Step #1: Write your memoir…
Step #2: Confess to your husband or __________ (fill in the blank: wife, friend, lover, doctor, parent, child, yogi, ex-boyfriend, masseur, etc, etc, etc) that you've just written a book about the most personal, private experience you've ever shared, and that you hope to publish it and share it with the whole wide world.
This is the most dangerous occupational hazard of writing memoir, and it must be approached delicately…as follows:
Find the perfect moment
I waited a long time for the right moment to tell my husband Michael about my book. The kids were at summer camp, and we were enjoying a rare, just-the-two-of-us vacation in Maine. The perfect moment finally arrived: A romantic evening, a glass of wine at the hotel restaurant, overlooking the moonlit bay:
"Michael, there's something I need to tell you.
Maybe that wasn't the best opening line. Michael's look of adoration morphed to defensiveness, as he waited for me to continue.
"For the past year, I've been writing a book… about us…about our terrifying year."
"You did what?! You wrote a book about our incredibly personal, and—I assumed, until now, private—family experience? I feel completely exposed!"
He slammed the wine glass on the table and walked out of the restaurant.
That didn't go so well.
I understood why Michael felt exposed. What I Thought I Knew (Viking, 2009) is a memoir about my unexpected and terrifyingly pregnancy at the age of 44, fourteen years after being told I was infertile, a year before Michael and I were married. It was during an emergency CAT scan for an abdominal tumor that I discovered I was six months pregnant. Pretty personal stuff.
I sat at the table wondering how I'd managed to wreck the closest moment we'd shared in years. Finally, I paid for our drinks and went up to our hotel room.
"It's not just that I feel exposed," said Michael, as soon as I opened the door. "I feel usurped! Until tonight, I thought this was our family's story. It's no longer ours. It's your story. My experience – the most difficult and the most important experience of my life – which I used to think was as important as yours, will be irrelevant."
I knew that once he read it, he'd understand that at the heart of this book about our family crisis was a love letter to my family.
Get him/her to read it
I finished the first full draft of my book that September, and asked Michael if he would read it.
"Put a copy on my desk."
The manuscript sat on Michael's desk, untouched, all fall. I replaced it every few weeks with new drafts.
"Please read it," I implored him, when I signed with an agent in January.
"Put a copy on my desk."
"Michael, it's been on your desk for five months!"
Two weeks later, my agent had lined up several interested publishers, and scheduled an auction date.

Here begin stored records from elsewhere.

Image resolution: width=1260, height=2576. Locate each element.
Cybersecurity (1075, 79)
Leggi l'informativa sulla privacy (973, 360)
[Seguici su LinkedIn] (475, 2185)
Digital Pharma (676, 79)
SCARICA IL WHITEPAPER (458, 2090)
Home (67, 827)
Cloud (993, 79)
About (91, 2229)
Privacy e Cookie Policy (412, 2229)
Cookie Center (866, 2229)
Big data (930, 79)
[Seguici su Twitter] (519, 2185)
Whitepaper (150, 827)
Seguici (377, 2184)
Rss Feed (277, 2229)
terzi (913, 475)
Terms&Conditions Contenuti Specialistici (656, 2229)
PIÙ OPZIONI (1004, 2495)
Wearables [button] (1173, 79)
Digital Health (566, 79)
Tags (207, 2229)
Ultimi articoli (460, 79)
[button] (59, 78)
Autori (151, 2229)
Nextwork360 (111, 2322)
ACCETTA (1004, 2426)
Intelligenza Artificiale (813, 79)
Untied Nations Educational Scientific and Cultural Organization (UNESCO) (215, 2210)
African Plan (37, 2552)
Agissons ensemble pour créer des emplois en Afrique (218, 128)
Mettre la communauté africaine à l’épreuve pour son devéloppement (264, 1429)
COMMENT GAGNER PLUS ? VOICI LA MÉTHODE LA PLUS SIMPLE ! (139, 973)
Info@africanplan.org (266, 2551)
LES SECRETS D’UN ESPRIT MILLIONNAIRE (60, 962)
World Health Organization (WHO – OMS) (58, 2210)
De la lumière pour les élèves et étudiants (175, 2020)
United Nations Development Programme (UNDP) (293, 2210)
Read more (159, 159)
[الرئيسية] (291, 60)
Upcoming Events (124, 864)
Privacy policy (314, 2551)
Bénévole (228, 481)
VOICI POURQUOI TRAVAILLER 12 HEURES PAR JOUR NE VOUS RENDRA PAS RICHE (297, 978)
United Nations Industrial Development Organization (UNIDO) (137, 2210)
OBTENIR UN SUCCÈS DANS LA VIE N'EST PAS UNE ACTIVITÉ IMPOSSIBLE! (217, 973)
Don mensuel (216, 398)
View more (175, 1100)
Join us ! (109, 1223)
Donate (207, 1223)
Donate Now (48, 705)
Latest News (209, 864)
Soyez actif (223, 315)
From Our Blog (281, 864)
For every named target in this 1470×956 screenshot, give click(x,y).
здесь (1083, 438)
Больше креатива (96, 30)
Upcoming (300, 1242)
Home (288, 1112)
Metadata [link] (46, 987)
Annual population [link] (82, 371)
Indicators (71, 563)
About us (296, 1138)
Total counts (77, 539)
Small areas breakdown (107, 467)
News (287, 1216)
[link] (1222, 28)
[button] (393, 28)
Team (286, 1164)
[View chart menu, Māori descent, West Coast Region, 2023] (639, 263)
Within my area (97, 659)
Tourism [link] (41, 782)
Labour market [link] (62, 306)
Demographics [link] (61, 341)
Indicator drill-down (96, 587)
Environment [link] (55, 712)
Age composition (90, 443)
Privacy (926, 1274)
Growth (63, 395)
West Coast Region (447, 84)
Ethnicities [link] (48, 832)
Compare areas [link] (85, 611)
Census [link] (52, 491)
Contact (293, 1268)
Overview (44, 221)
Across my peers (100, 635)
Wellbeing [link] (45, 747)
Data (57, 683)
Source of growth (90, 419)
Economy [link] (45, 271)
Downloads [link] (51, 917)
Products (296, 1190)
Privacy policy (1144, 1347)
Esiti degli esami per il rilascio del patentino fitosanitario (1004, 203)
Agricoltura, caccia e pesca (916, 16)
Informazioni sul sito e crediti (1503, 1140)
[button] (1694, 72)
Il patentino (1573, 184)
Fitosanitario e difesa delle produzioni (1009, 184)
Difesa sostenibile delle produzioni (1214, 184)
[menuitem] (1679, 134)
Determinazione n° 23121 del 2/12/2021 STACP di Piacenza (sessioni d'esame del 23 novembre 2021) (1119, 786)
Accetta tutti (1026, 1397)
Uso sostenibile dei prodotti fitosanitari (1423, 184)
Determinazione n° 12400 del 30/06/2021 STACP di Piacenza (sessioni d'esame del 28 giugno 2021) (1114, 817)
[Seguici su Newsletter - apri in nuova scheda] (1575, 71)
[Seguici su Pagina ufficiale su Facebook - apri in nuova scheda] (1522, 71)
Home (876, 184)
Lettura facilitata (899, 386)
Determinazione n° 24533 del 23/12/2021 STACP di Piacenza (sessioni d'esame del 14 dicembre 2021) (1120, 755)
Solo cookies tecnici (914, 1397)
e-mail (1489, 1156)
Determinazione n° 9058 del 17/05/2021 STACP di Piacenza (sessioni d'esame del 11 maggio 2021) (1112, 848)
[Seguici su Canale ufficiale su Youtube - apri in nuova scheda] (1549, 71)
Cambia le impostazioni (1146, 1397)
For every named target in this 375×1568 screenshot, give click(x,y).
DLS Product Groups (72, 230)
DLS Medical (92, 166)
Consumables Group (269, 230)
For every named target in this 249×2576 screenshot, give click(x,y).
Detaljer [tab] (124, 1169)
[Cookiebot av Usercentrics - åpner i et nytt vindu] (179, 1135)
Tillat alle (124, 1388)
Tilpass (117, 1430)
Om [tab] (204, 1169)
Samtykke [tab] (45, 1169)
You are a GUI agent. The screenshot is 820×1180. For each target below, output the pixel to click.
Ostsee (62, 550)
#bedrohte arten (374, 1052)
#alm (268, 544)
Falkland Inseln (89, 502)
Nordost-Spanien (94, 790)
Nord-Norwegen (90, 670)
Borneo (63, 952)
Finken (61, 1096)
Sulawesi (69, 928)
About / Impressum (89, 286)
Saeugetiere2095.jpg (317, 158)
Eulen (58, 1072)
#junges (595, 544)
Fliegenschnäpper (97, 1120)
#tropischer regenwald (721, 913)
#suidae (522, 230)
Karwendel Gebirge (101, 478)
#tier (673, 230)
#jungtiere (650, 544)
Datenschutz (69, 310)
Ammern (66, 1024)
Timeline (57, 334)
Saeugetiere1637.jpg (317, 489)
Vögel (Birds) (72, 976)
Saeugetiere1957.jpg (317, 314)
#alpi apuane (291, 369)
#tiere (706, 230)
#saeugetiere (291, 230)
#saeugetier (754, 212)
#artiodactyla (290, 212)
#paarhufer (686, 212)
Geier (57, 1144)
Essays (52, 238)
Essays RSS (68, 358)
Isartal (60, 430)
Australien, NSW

"Michael, you have to read it! This is your last chance to vet the book. I can change anything you want me to, but not after it's sold."
The next morning, Michael climbed sleepily into bed as I was getting up.
"I read your book overnight, Alice. Good job." He closed his eyes.
"Good job? Wait, don't go to sleep yet."
"Okay, okay," he yawned. "I have to admit, it wasn't as hard to read as I thought it would be. But… I come across as really bland! You made me this boring, saintly guy. That's not me. I think I'm a lot more interesting than I sound in your book. Now I'm really tired. I have to sleep."
With Michael's help, and with Viking's blessings, I added his imperfections. Ultimately, Michael became very supportive of the book, though in some ways we're still dealing with the aftershock of our very personal story becoming so public. From time to time, he gently suggests that writing fiction might be more fun.
Despite the occupational hazards, I continue to write memoir. In fact, I'm in the middle of writing a new memoir. I just have to find the perfect moment to tell Michael about it.